[LISTED RECORDS start]
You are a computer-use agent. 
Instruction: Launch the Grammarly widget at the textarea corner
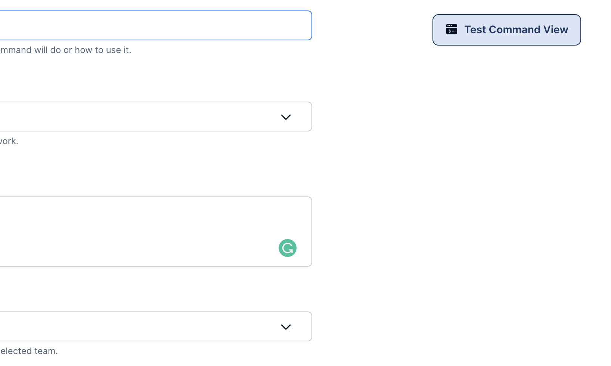pyautogui.click(x=287, y=248)
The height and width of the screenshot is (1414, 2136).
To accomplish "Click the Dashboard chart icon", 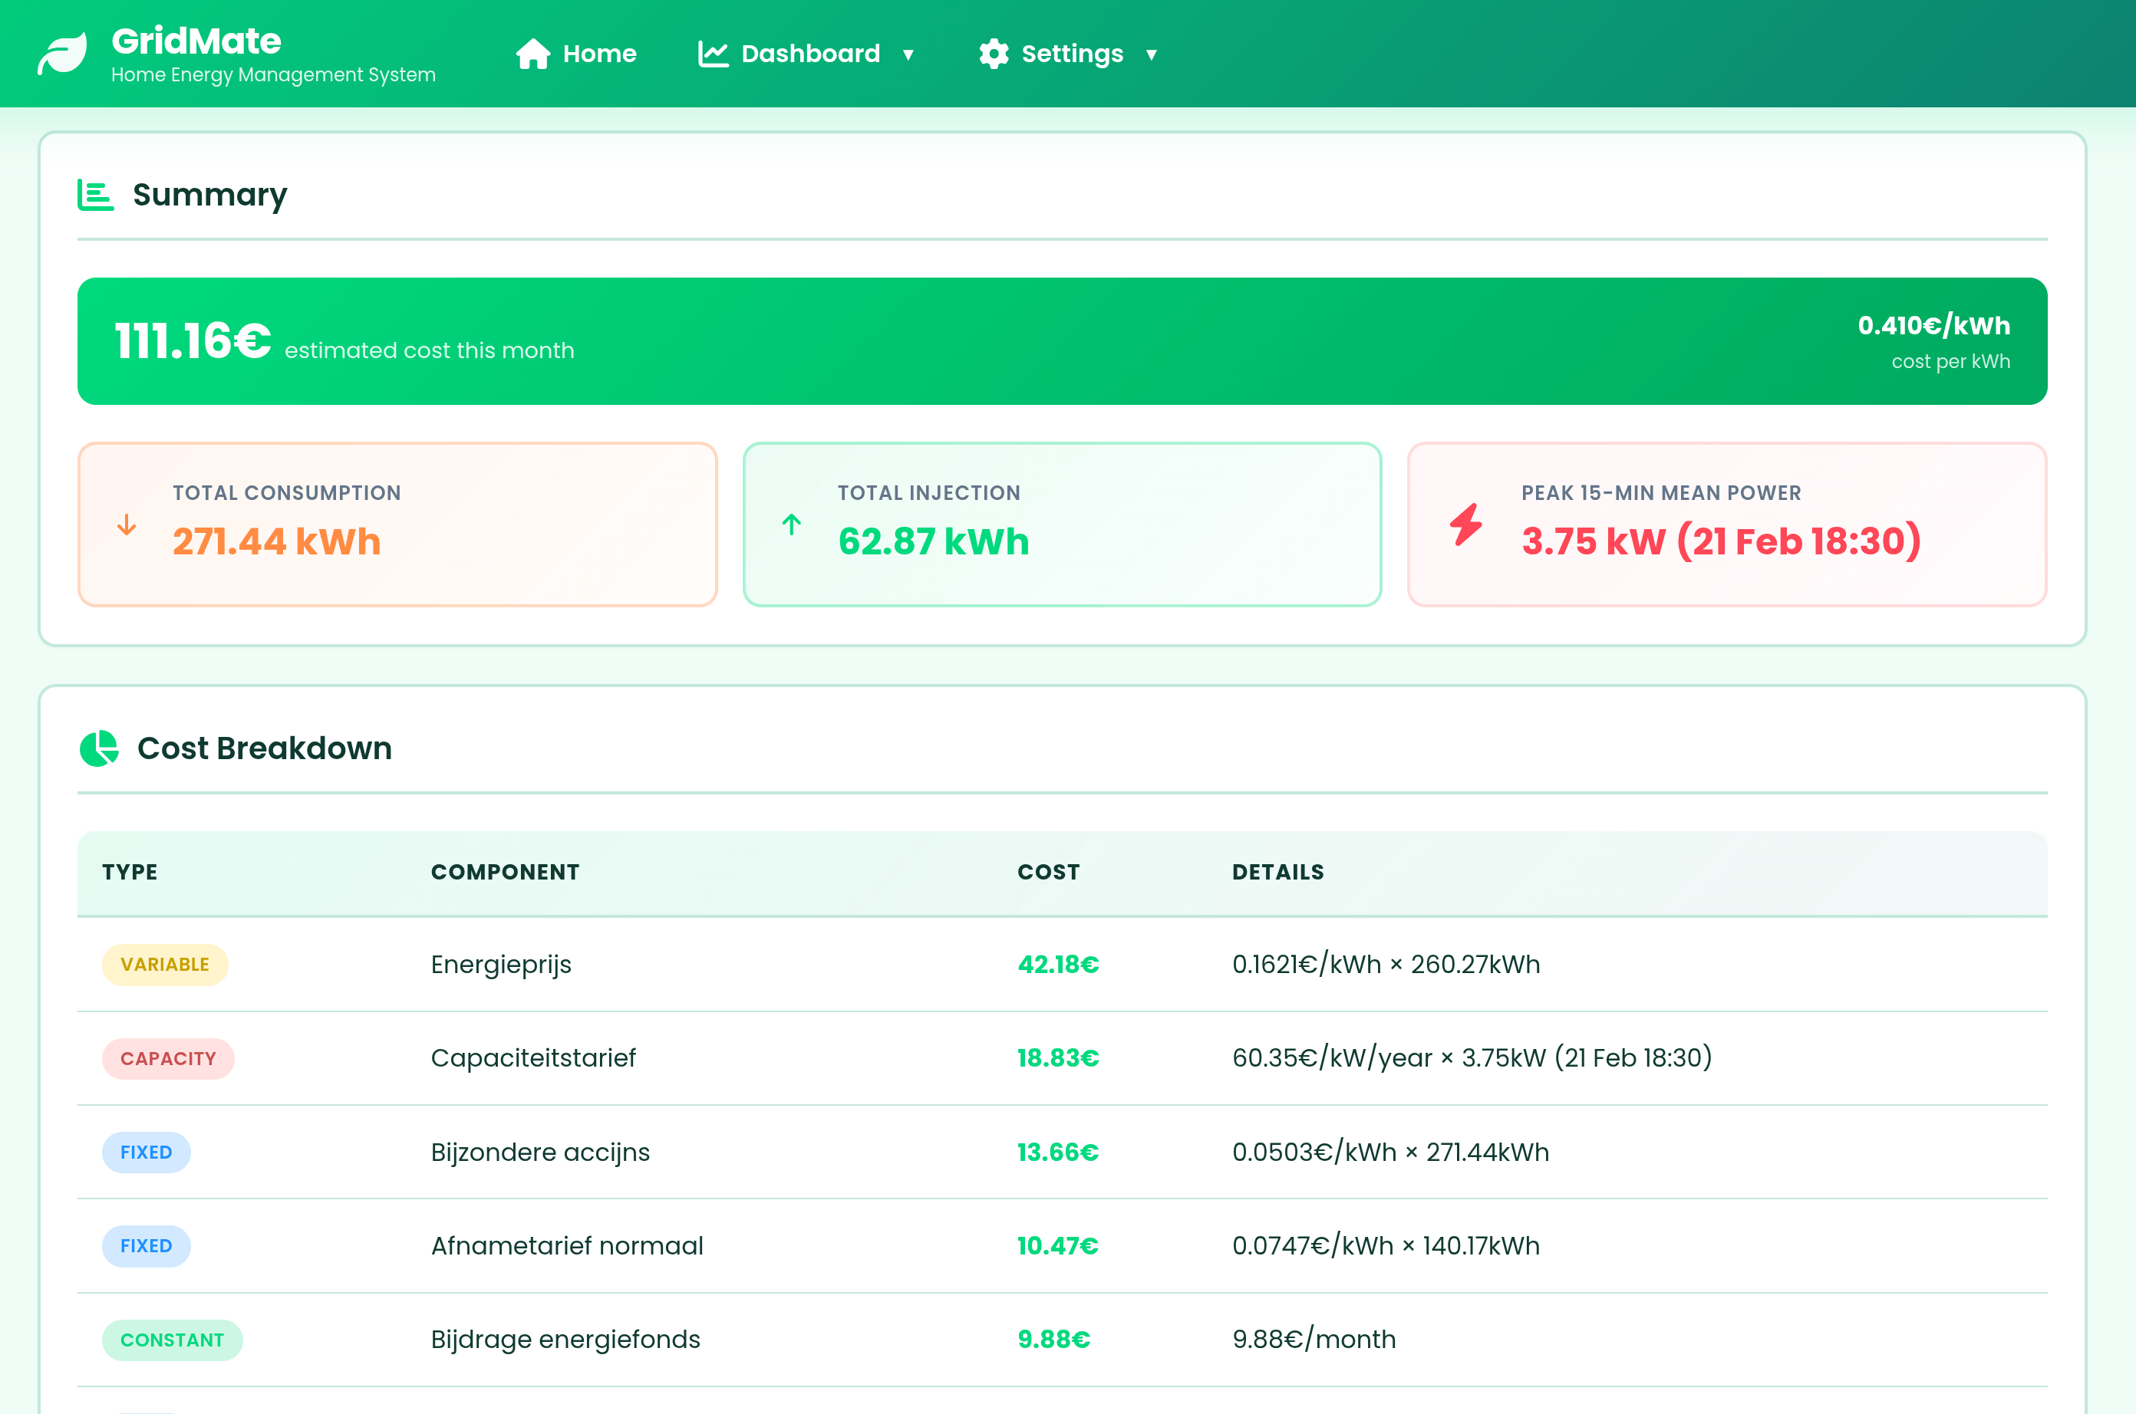I will pyautogui.click(x=713, y=53).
[LISTED RECORDS end]
### GOAL OF THE EXERCISE
Please retype the data word for word, starting at the beginning and ending with the line that contains "pyautogui.click(x=287, y=248)", both included. Leave the pictures out of your answer.

### WRITTEN RESPONSE
You are a computer-use agent. 
Instruction: Launch the Grammarly widget at the textarea corner
pyautogui.click(x=287, y=248)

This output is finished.